Welcome to speed math! Speed tells us how fast something moves. The basic formula is Speed equals Distance divided by Time. We can rearrange this formula to find distance or time. The speed triangle helps us remember these relationships - just cover what you want to find! Common units include kilometers per hour for speed, and meters or kilometers for distance.
Let's solve a basic speed problem step by step. A car travels 120 kilometers in 2 hours. What is its speed? First, we identify what we know: distance is 120 km and time is 2 hours. We want to find speed, so we cover S in our triangle. This shows us to use distance divided by time. Speed equals 120 divided by 2, which equals 60 kilometers per hour. We can verify this by rearranging the formula to check our other values.
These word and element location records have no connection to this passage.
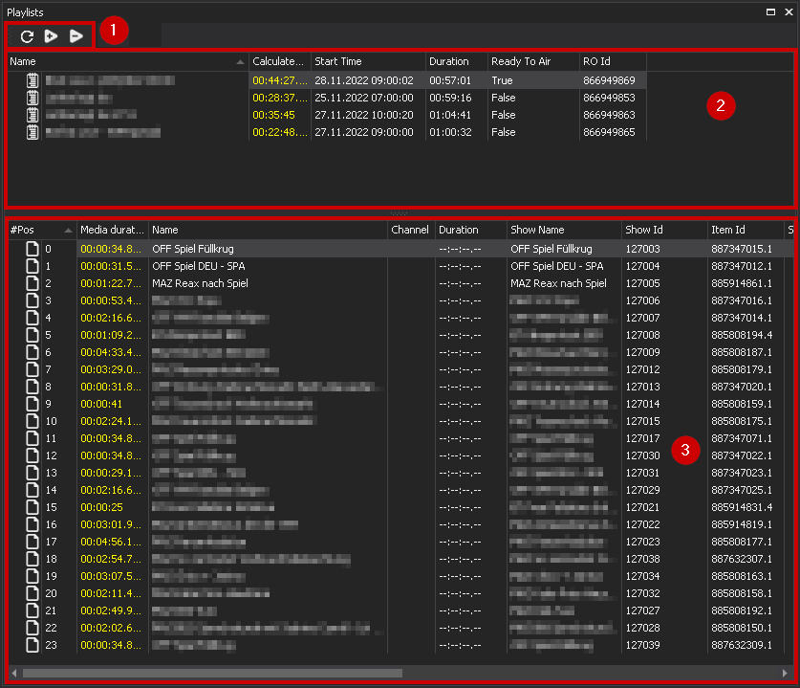Screen dimensions: 800x688
Task: Click the Item Id column header
Action: click(x=744, y=230)
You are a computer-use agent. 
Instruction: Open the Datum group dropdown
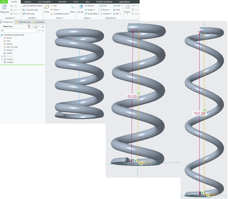point(60,18)
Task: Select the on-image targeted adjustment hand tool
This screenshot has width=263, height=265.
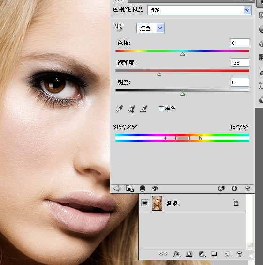Action: (119, 28)
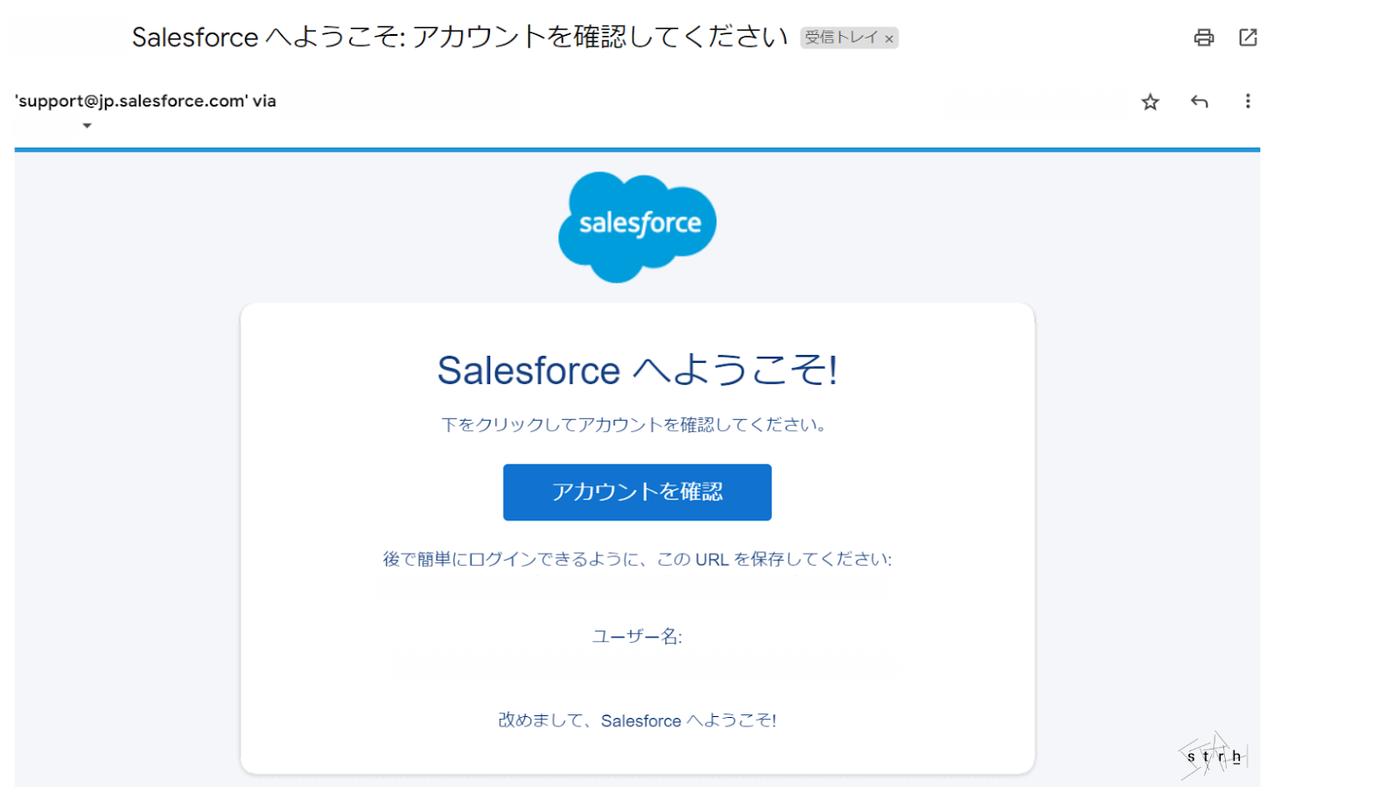Screen dimensions: 1400x787
Task: Click the Salesforce へようこそ! heading
Action: (x=636, y=370)
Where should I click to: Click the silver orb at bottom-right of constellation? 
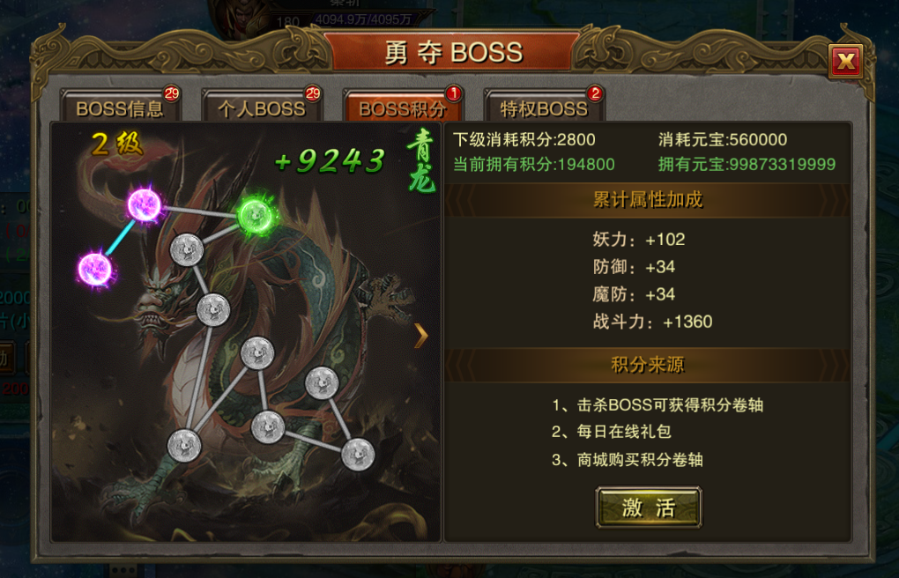(358, 454)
Average speed is not the same as the average of different speeds! Instead, average speed equals total distance divided by total time. Let's see an example. John walks 3 kilometers in 30 minutes, then runs 2 kilometers in 10 minutes. To find his average speed, we add the distances: 3 plus 2 equals 5 kilometers total. We add the times: 30 plus 10 equals 40 minutes total. Average speed is 5 divided by 40, which equals 7.5 kilometers per hour.
In meeting problems, two objects move toward each other. Their speeds add up! Amy and Ben start 10 kilometers apart. Amy walks at 4 kilometers per hour, Ben at 6 kilometers per hour. Their combined speed is 4 plus 6 equals 10 kilometers per hour. To cover 10 kilometers at 10 kilometers per hour takes exactly 1 hour. Let's watch them meet! Amy travels 4 kilometers and Ben travels 6 kilometers, totaling 10 kilometers.
Speed and time have an inverse relationship when distance stays constant. If speed increases, time decreases, and vice versa. Let's solve an example: A journey takes 3 hours at 60 kilometers per hour. How long at 80 kilometers per hour? First, find the distance: 60 times 3 equals 180 kilometers. At 80 kilometers per hour, time equals 180 divided by 80, which is 2.25 hours or 2 hours 15 minutes. The graph shows this inverse relationship as a curve.